• [RAW DATA]
====================

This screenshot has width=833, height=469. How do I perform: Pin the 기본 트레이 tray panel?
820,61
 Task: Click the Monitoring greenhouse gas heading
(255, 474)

====================

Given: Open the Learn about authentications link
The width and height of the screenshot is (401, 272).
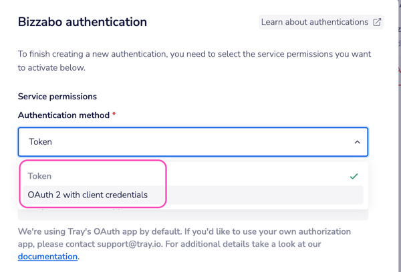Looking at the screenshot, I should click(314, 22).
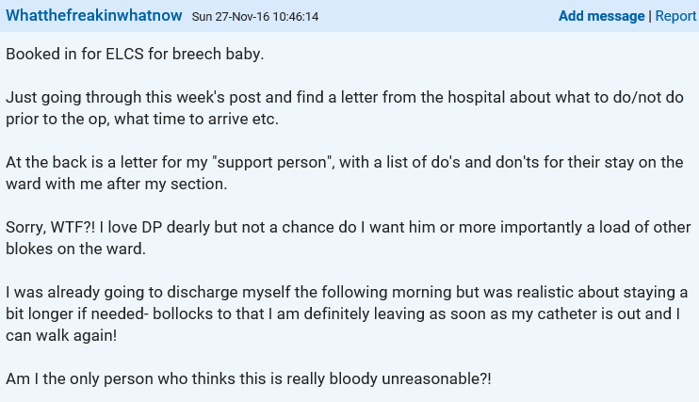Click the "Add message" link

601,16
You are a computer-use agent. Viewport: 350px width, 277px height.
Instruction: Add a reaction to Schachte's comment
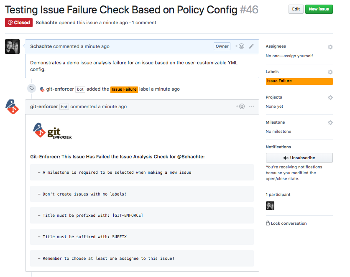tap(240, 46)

====================

• [YOUR GOAL]
Copy out everything from the line containing "Given: Open the" down to the line containing "tap(240, 46)", both included, exactly as it appears in the material, and omit the pictures.

• [WRITTEN RESPONSE]
Given: Open the Learn about authentications link
The width and height of the screenshot is (401, 272).
Looking at the screenshot, I should click(314, 22).
Click the "Add message" link

601,16
You are a computer-use agent. Viewport: 350px width, 277px height.
Instruction: Add a reaction to Schachte's comment
tap(240, 46)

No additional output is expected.